> Activity: Take every line containing "Switch" out of the records.

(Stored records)
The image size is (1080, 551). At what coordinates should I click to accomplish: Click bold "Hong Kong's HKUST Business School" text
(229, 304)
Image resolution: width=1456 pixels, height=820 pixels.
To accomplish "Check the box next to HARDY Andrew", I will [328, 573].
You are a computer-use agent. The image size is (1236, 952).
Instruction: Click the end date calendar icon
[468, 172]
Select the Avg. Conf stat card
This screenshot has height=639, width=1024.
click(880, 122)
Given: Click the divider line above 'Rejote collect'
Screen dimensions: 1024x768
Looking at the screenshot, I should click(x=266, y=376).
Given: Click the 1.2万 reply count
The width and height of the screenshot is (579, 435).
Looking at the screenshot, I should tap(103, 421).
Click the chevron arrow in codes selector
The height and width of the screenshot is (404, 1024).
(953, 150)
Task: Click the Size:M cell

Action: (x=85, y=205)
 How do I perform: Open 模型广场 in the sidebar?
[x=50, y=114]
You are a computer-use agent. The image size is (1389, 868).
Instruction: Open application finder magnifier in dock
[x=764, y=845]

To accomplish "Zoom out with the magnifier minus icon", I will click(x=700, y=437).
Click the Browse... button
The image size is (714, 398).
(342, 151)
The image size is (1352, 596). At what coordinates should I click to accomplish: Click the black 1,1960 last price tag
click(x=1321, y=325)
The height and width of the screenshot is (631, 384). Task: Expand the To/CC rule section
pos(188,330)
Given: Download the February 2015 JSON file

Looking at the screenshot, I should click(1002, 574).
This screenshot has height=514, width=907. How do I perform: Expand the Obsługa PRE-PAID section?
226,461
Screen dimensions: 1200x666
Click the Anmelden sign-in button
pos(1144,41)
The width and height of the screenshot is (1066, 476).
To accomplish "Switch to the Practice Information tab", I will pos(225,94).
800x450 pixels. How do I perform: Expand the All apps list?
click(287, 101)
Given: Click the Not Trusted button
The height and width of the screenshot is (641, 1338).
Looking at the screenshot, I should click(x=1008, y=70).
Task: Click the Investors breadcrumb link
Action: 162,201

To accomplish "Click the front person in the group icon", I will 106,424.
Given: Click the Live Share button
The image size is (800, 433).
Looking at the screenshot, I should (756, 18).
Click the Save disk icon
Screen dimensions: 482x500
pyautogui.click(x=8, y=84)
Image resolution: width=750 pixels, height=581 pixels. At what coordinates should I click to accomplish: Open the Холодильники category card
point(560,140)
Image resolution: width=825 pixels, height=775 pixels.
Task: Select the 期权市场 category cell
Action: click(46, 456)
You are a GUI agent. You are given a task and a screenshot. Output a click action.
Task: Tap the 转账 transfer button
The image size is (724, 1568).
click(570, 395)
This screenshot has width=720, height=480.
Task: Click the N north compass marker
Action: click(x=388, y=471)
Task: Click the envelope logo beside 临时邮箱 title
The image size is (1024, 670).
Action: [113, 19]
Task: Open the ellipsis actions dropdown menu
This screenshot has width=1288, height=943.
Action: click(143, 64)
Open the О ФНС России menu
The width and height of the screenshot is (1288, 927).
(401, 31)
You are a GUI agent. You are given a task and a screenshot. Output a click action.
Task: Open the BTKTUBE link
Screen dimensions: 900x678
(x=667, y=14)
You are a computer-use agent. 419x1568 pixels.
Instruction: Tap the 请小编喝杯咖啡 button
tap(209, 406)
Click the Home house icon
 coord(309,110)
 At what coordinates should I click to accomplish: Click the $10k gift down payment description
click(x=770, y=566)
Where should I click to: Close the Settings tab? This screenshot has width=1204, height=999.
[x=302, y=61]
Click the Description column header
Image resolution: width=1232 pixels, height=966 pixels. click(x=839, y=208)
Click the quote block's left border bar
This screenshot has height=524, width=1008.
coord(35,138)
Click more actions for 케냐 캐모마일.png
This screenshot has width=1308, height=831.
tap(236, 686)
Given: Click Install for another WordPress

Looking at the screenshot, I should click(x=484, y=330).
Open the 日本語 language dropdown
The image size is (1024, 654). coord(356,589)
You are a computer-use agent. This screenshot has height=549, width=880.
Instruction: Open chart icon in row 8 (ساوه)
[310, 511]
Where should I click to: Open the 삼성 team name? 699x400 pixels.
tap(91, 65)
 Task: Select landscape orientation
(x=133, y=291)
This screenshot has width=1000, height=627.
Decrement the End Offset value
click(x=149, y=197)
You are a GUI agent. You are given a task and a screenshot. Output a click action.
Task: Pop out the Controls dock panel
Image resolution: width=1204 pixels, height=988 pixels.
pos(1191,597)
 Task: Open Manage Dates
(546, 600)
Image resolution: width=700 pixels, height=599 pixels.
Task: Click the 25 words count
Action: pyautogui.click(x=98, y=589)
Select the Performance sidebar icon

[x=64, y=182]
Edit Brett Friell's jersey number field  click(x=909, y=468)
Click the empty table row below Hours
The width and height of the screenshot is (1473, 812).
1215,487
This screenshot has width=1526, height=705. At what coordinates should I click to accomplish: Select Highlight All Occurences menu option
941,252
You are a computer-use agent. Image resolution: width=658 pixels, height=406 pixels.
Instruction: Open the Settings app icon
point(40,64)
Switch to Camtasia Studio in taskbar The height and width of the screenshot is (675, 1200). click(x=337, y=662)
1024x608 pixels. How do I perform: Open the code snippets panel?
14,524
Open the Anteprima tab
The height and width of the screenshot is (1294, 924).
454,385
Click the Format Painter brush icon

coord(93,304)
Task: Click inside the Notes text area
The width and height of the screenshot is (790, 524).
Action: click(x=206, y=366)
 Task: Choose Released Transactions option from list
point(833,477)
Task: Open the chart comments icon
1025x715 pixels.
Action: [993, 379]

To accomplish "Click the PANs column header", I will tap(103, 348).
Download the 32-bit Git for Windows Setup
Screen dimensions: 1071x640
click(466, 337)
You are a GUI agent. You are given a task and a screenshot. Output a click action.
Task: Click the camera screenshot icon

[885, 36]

> Result of the task:
To accomplish "Switch to the Practice Information tab", I will pos(225,94).
Switch to Camtasia Studio in taskbar The height and width of the screenshot is (675, 1200). click(x=337, y=662)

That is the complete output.